**SELECTED EXTRACT:**
↓
INDICTMENT, found and returned on April 7, 1933, charging Ahmed Osman and Alley Osman with murder.
The indictment was tried in the Superior Court before Williams, J. The defendant Alley Osman was acquitted, and the defendant Ahmed Osman was found guilty of murder in the first degree. A motion by him for a new trial was denied. He filed an appeal with assignments of error, described in the opinion.
E.L. Ryerson, ( W.S. Patterson with him,) for the defendant.
E.R. Dewing, Assistant District Attorney, for the Commonwealth.
The defendant was convicted in the first degree of the murder of Nellie Keras, a girl nine years old, who lived with her parents on the second floor of a house in which the defendant lived alone on the third floor. The body of the girl was found, bound with cord, enclosed in a burlap bag, and hidden in a woodpile in a compartment used by the defendant in the basement. The body gave evidence that the girl had been raped as well as strangled to death. The case comes here by appeal, with a summary of the record, a transcript of the evidence, and an assignment of errors, under G.L. (Ter. Ed.) c. 278, §§ 33 A-33 G. Commonwealth v. McDonald, 264 Mass. 324.
The first error assigned is the admission of photographs of the body of the murdered girl, as it was when removed from the burlap bag. The defendant urges that the condition shown by the photographs could have been shown and in fact was shown by oral testimony. But the photographs described the condition of the body more vividly and accurately than could have been done by words. That condition was material, at least upon the question whether the crime was murder in the first degree because "committed . . . with extreme atrocity or cruelty." G.L. (Ter. Ed.) c. 265, § 1. Commonwealth v. Desmarteau, 16 Gray, 1, 10, 11. Commonwealth v. Gilbert, 165 Mass. 45, 58, 59. Commonwealth v. Taylor, 263 Mass. 356, 360, 361. Commonwealth v. Knowlton, 265 Mass. 382, 386, 388, 389. The defendant argues that the sight of the photographs may have induced in the jury not only loathing of the crime but also unreasoning hatred of the accused. The judge warned the jury against that, and was not bound to let a merely possible danger of prejudice outweigh the plain evidential value of the photographs. Commonwealth v. Retkovitz, 222 Mass. 245, 248, 249. Commonwealth v. Knowlton, 265 Mass. 382, 386.
The second assignment challenges the admission of the testimony of a police officer to accusations against the defendant by Alley Osman, who was indicted and tried with the defendant but acquitted, made while both men were under arrest. Each accused the other, and Alley went into some detail in accusing the defendant. The defendant urges that he unequivocally denied the commission of the crime, and was not required to reply to each detail of the accusation which followed. Commonwealth v. Spiropoulos, 208 Mass. 71, 74. Commonwealth v. Hamel, 264 Mass. 564, 569. Commonwealth v. Hebert, 264 Mass. 571, 578. Commonwealth v. Graham, 279 Mass. 466, 468. In fact, the defendant not only denied the commission of the crime, but declared that Alley killed the girl; and this, the jury might find, evidenced some knowledge of the crime. For the same reason, the accusations of Alley against the defendant constituted evidence against Alley himself. Each part of the conversation was therefore admissible against one defendant or the other, and neither defendant asked the judge to rule upon the admissibility of different parts. The judge, however, instructed the jury of his own motion that accusations made by one defendant are not evidence against the other. Commonwealth v. Snyder, 282 Mass. 401, 416. Moreover, since Alley testified at the trial, and repeated in much greater detail the accusations against the defendant that he had made in his conversation with the defendant and the police officer, the admission of that conversation could hardly have harmed the defendant. The evidence admitted was of a mere admission, not of a confession, and the rule excluding confessions induced by threats or promises has no application. Commonwealth v. Haywood, 247 Mass. 16. Commonwealth v. Jokinen, 257 Mass. 429. Commonwealth v. Reibstein, 257 Mass. 436. Commonwealth v. Gleason, 262 Mass. 185, 190. It is proper to add that there was no evidence of any threat or promise. No error appears.
↑
**EXERCISE INSTRUCTIONS:**
**A.** Can you output the passage of the murder appeal opinion from "The indictment was" up to and including "in the opinion.", keeping every word unchanged?
**B.** How does the murder appeal opinion go on? Write its next part, starting after its final sentence.

**ENTRIES SUPPLIED:**
↓
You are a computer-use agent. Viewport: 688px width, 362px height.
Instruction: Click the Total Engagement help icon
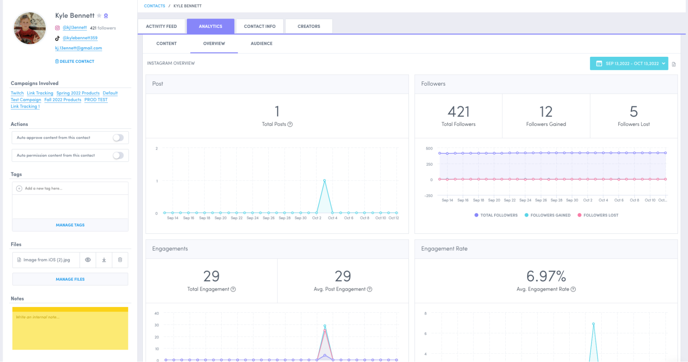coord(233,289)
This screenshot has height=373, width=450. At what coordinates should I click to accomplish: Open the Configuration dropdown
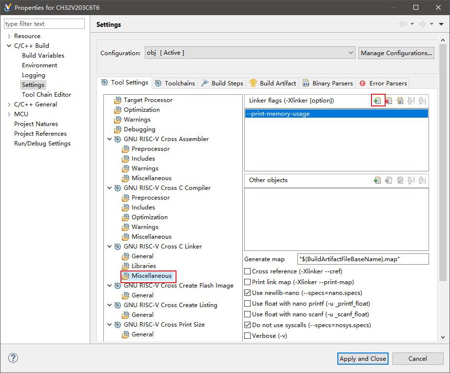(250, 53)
↑
↓
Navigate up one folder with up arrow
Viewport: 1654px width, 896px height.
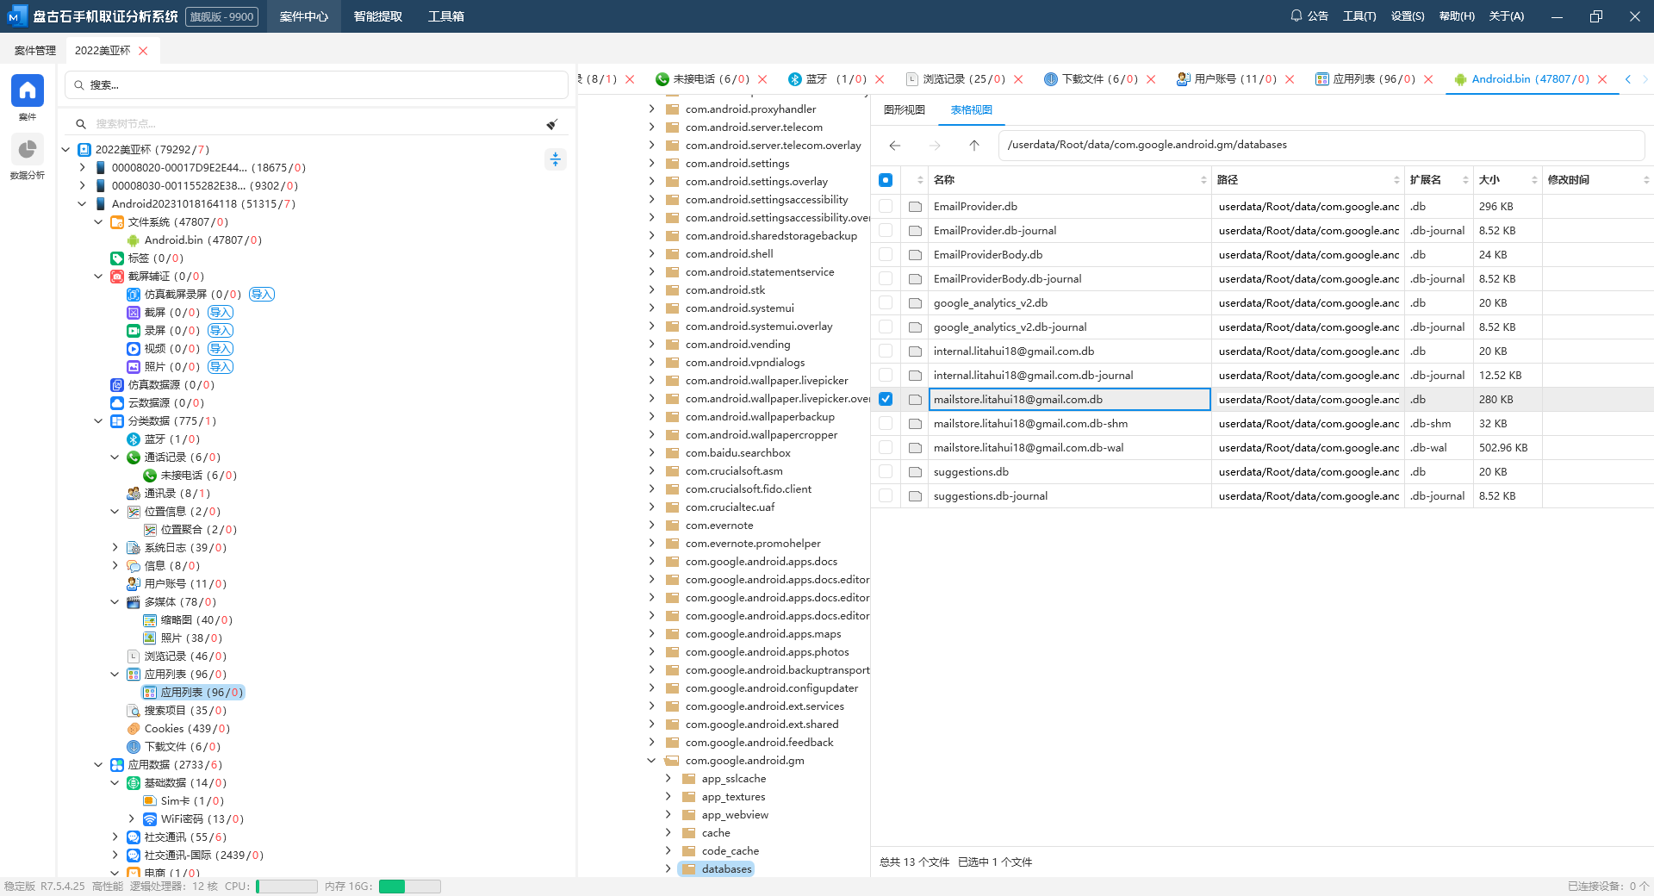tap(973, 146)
↑
**ANSWERS BY ITEM NUMBER:**
**A.**
The indictment was tried in the Superior Court before Williams, J. The defendant Alley Osman was acquitted, and the defendant Ahmed Osman was found guilty of murder in the first degree. A motion by him for a new trial was denied. He filed an appeal with assignments of error, described in the opinion.

**B.**
The third assignment relates to the exclusion of evidence of the conviction of one Suleiman Osman, otherwise called Dan Alli, a brother of Alley Osman, in April, 1929, of "assault on a young girl." The Commonwealth had introduced evidence that a pair of trousers found in the defendant's tenement and worn by him on the day of the crime showed spots of human blood and vaginal epithelial cells. In explanation of the stains, the defendant contended that the trousers had been left by Suleiman Osman, upon his conviction and sentence, in the defendant's tenement, and that the stains were the result of Suleiman's crime. But there was no evidence or proper offer of proof that Suleiman wore the trousers at the time of the commission of his crime, or that his crime resulted in any emission of blood or epithelial cells. In this state of the evidence there was no error in excluding the conviction of Suleiman Osman.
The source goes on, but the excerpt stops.